Aber ist es so einfach, invasive Arten loszuwerden? Kurzfristig schon, das zeigen erste Studien: Der Feuerfisch, der sich schneller als jede andere invasive Art im Mittelmeer ausbreitet, ist so ein Fall. Laut der Europäischen Union (EU) könnte seine Ausbreitung fast das gesamte Ökosystem des Mittelmeers bis Ende des Jahrhunderts bedrohen. Taucherteams fischten deswegen zwischen 2019 und 2020 Hunderte Feuerfische aus dem Wasser, wodurch die Population nach Angaben der EU tatsächlich drastisch zurückging. Auch in mexikanischen Gewässern, wo der Fisch ebenfalls eine Plage ist, war die intensive Befischung erfolgreich. Hier schrumpfte der Bestand innerhalb von zwei Jahren um 60 Prozent.

Doch das Ganze hat gleich zwei Haken. "Man zielt immer auf die grösseren Individuen", erklärt Sven Bacher von der Universität Freiburg. So käme es quasi zu einer Art Turboevolution. Im Wasser bedeutet das: Nur die kleinen Fische pflanzen sich fort, breiten sich aus und schlüpfen eventuell durch die Netze der Fischer. Der zweite Haken: "Man kreiert einen Markt", sagt Daniel Simberloff, Invasionsbiologe an der Universität von Tennessee. Und dieser Markt kann dann zusammenbrechen: In den mexikanischen Gewässern löste der scheinbare Erfolg der Fischerei des Feuerfischs ihren Niedergang aus, heisst es in einer wissenschaftlichen Studie dazu.

Kurzfristiger Erfolg, langfristige Zweifel

Simberloff und Bacher sind kein Fall bekannt, bei dem das Jagen invasiver Arten einen langfristigen Effekt gebracht hätte. An der Idee, invasive Arten zu essen, zeige sich, was häufig im Naturschutz schiefläuft, sagt Bacher: "Oft werden direkt die Symptome bekämpft, indem man etwa einen gewissen Betrag in die Bekämpfung einer invasiven Art steckt. Aber man muss sich zunächst im Klaren darüber sein, was man erreichen möchte. Zum Beispiel, dass man so und so viele Arten an heimischen Fischen in einem Riff haben möchte oder so und so viele Vögel in einem Naturschutzgebiet."

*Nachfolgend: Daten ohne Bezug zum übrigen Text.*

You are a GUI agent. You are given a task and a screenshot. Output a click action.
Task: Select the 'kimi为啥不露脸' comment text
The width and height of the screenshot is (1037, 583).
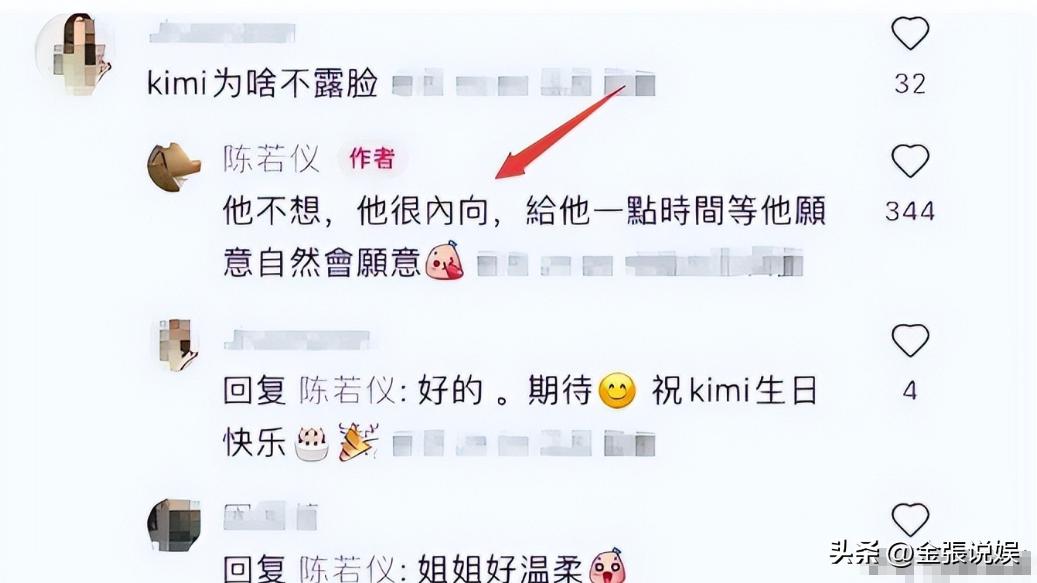pyautogui.click(x=262, y=84)
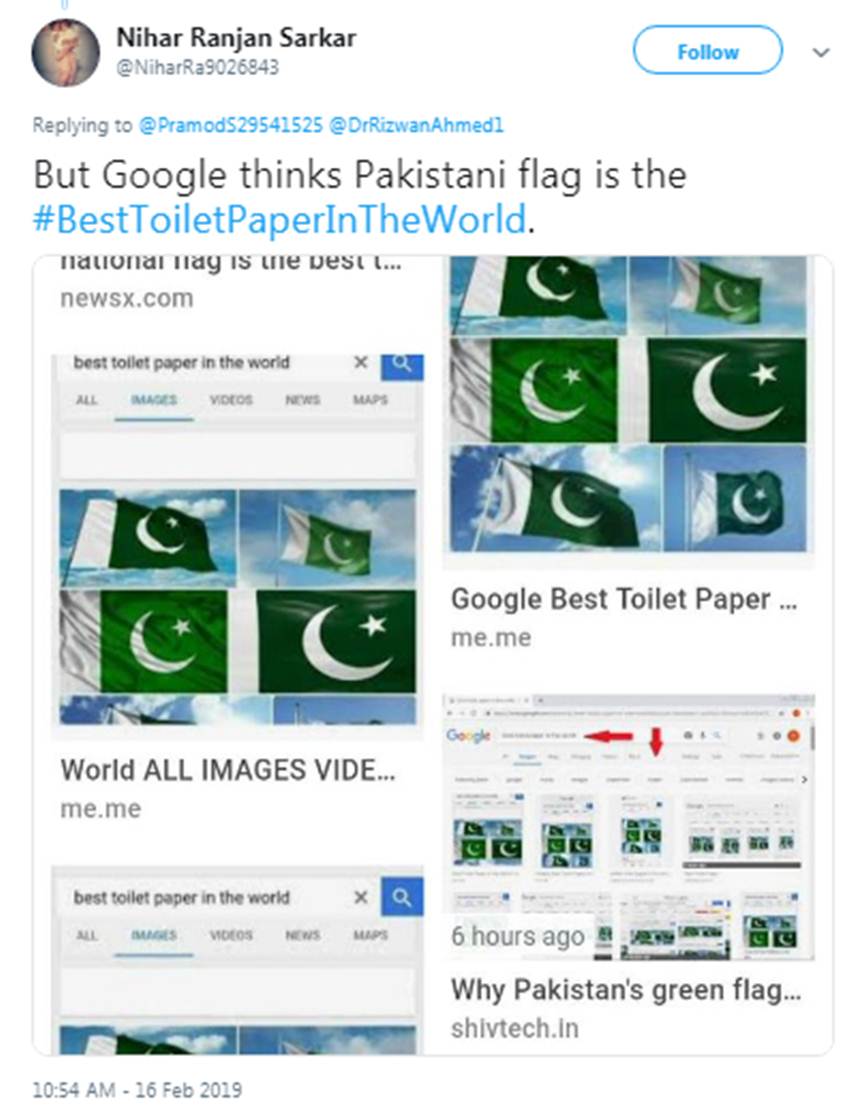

Empfehlungen der Redaktion

Vielleicht ist das Essen invasiver Arten aber auch ein Symptom der Hilflosigkeit, die sich gerade in vielen Bereichen des Naturschutzes zeigt: Wir pusten CO2 in die Atmosphäre und hoffen, dass wir es vielleicht irgendwann im Boden speichern können, wie der Film "Kiss the Ground" zeigt. Wir zerstören ganze Wälder und hoffen, ein bisschen Aufforstung könnte schon reichen. Oder wir verpesten Böden und versauern die Gewässer, wodurch sich invasive Arten überhaupt erst ansiedeln können. Um ihnen zu begegnen, müssen wir nicht nur über Bekämpfungen nachdenken. Wir müssen auch an den Ursachen ansetzen.